> _What to work on_
Return, word for word, the part of the forum thread on checking whether a child process has exited that opens with the words containing "Windows have WaitForMultipleObjects." and closes with "queue is empty.".

> _Page extract_
────────

Any easy way to check if the ChildProcess has exited?

There’s fn wait(ChildProcess) !Term, which blocks until the child has exited. Is there an easy way to get something like

fn wait_now(ChildProcess) !?Term

which doesn’t block, and returns a null if the process hasn’t exited yet?

In case this is an XY problem: I have a bunch of fuzzers, which I want to run in a loop for some time. On a multicore CPU, I also want to run one fuzzer process per CPU. So I’d love to write the code a-la

var fuzzers: [num_cpus]?ChilldProcess = .{null} ** num_cpus;
for (0..60) {
    for (&fuzzers) |*fuzzer| {
        if (fuzzer.* == null) fuzzer.* = spawn_fuzzer_process();
    }

    std.time.sleep(1 * std.time.ns_per_s);

    for (&fuzzers) |*fuzzer| {
        if (fuzzer.?.wait_now()) |exit_code| {
            if (exit_code.is_error() report_error();
            fuzzer.?.* = null;
        };
    }
}
1 Like

“easy way” :smile:

Unix SIGCHLD signal is send to parent when a child dies. By default it does nothing.
Windows have WaitForMultipleObjects.

I haven’t tried so I am not sure about maybe other better alternatives, but I would imagine this could work:

Have 2n+1 processes, 1 main process that fills a queue, n child processes that pull from a queue and start a “grandchild” process to execute the command, then block on the completion of the grandchild, when it’s done pull the next item from the queue or exit if the queue is empty.

That way as long as there is work new processes get started, once the work queue is empty/closed, we (in the worst case) wait for the last “process starter” to complete until they get joined, but this is fine because the starters have done their work already.

The only thing I imagine that might be problematic about that, might be that you have a bunch more processes, but I would have to do some experiments to see whether that is actually a problem. I guess you also have more moving pieces and if your starters could crash in some way then you would have a similar problem again, but if the starter processes don’t fail in 99.9999% of cases then you at least aren’t blocking in the normal case.

Instead of:

Each starter could run in a while loop:

while(queue.popFront()) |item| { // popFront() returns null if the queue was closed by the write end?
    const fuzzer = spawn_fuzzer_process();
    const exit_code = fuzzer.wait_now(); // blocking
    if(exit_code.is_error()) results_queue.pushBack(.{.id=item.id, .code=exit_code});
}
// work queue empty -> exit

The parts I don’t currently know are:

  • whether such a queue could be implemented easy/efficiently via for example io_uring
  • can we reuse something the zig compiler uses, or do we want something with more / other features?

────────

> _Raw data_
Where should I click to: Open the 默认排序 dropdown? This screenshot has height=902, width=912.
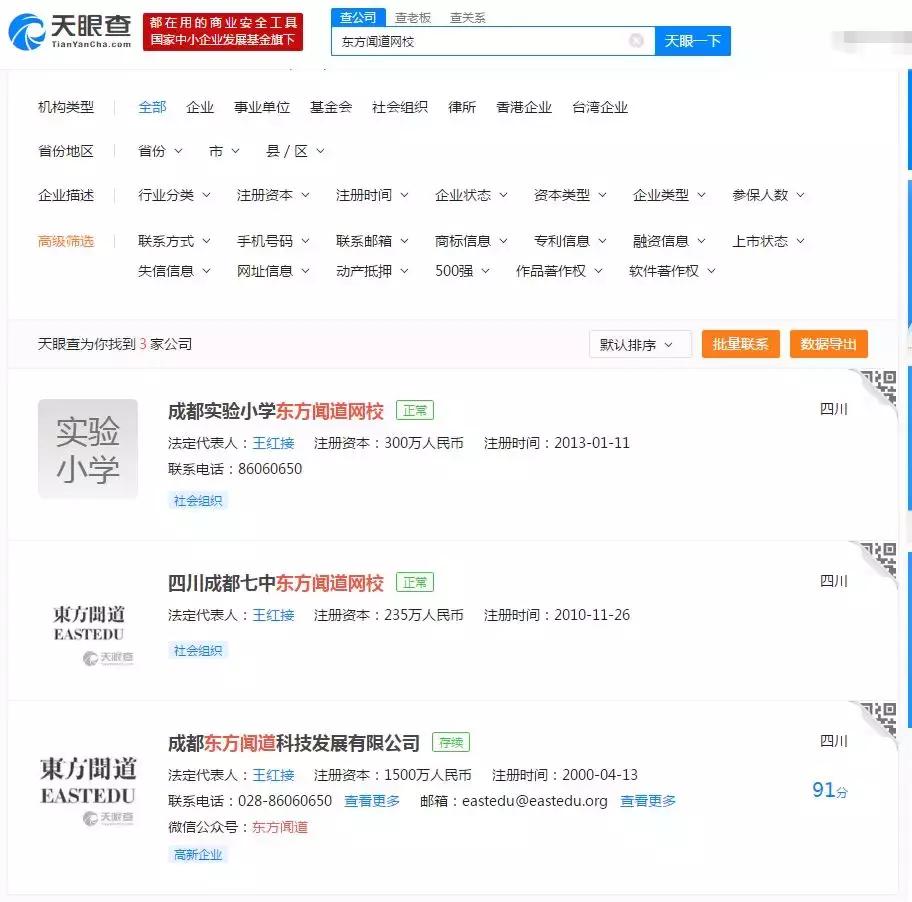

────────

> _Solution for this exercise_
Windows have WaitForMultipleObjects.

I haven’t tried so I am not sure about maybe other better alternatives, but I would imagine this could work:

Have 2n+1 processes, 1 main process that fills a queue, n child processes that pull from a queue and start a “grandchild” process to execute the command, then block on the completion of the grandchild, when it’s done pull the next item from the queue or exit if the queue is empty.